A chair can still look like a chair even when its surface is reduced to a sparse cloud of points. Humans are remarkably good at recognizing objects from this kind of minimal 3D information. A new study by SFI Program Postdoctoral Fellow Shuhao Fu and co-authors asks whether deep learning models represent 3D shapes in ways similar to human vision, or arrive at object recognition by different means.
The study compares human observers with two leading models for point-cloud recognition: the convolution-based “Dynamic Graph Convolutional Neural Network,” or DGCNN, and the transformer-based “Point Transformer.” Across three experiments, the researchers made recognition harder by reducing point density, distorting local geometric structure, and scrambling object parts. Human performance remained strong when point clouds became sparse or when local geometry was altered, but dropped sharply when part configuration was disrupted. That pattern suggests that human 3D vision depends strongly on global shape and the spatial arrangement of parts.
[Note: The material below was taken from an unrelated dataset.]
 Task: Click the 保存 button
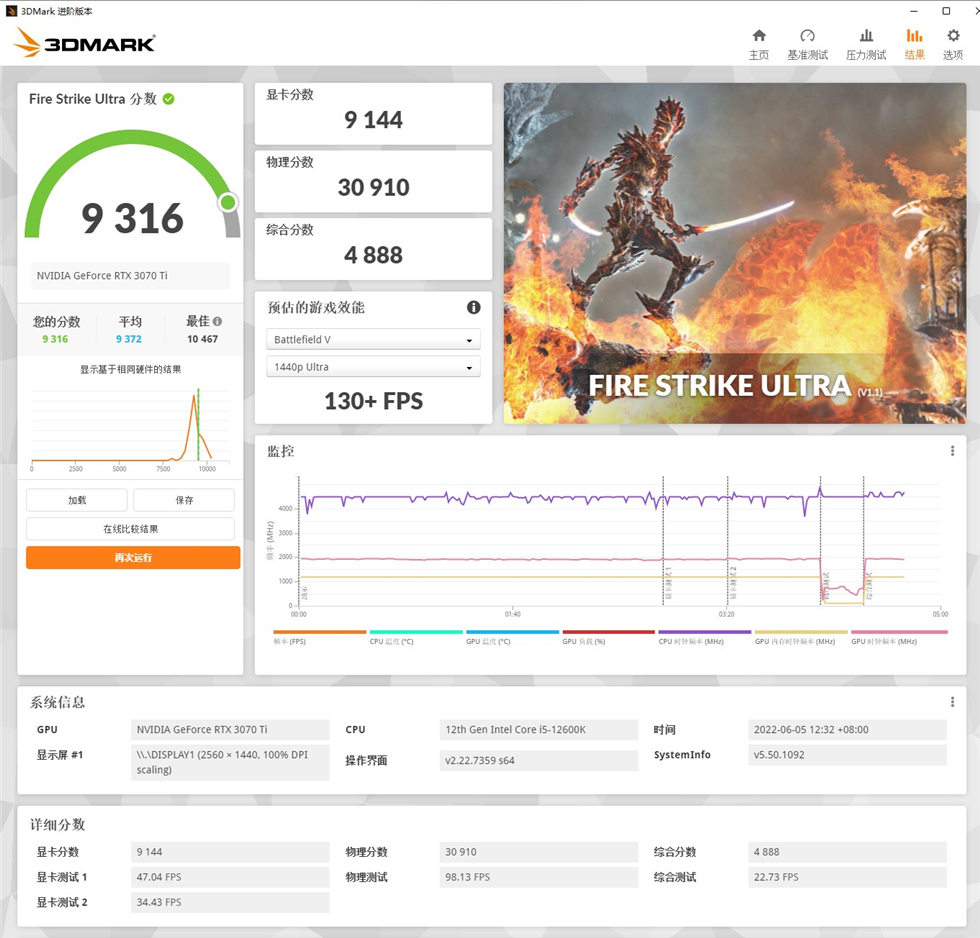184,499
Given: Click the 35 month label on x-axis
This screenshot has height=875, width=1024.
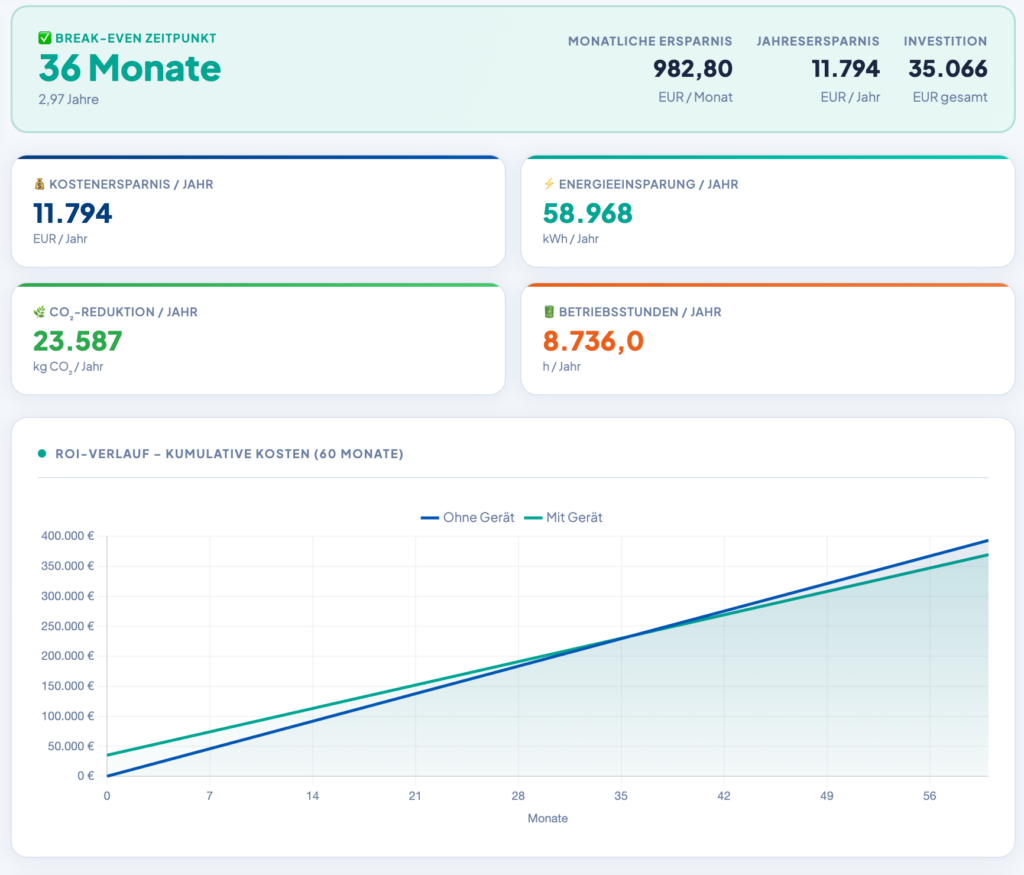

Among the models, the Point Transformer more closely matched human performance. To understand why, the authors conducted ablation studies, systematically removing parts of the model to see which ones mattered most for this human-like behavior. They found that the key was hierarchical downsampling, which lets the model build increasingly abstract shape representations across layers. Removing that module reduced human-like performance, while adding it to DGCNN improved it.
“Hierarchical abstraction was the critical factor identified in the ablation tests,” Fu says. “It encourages the model to integrate information across the entire shape, leading to more robust and human-like behavior.” The finding suggests a promising direction for future AI models that need to recognize 3D objects more robustly.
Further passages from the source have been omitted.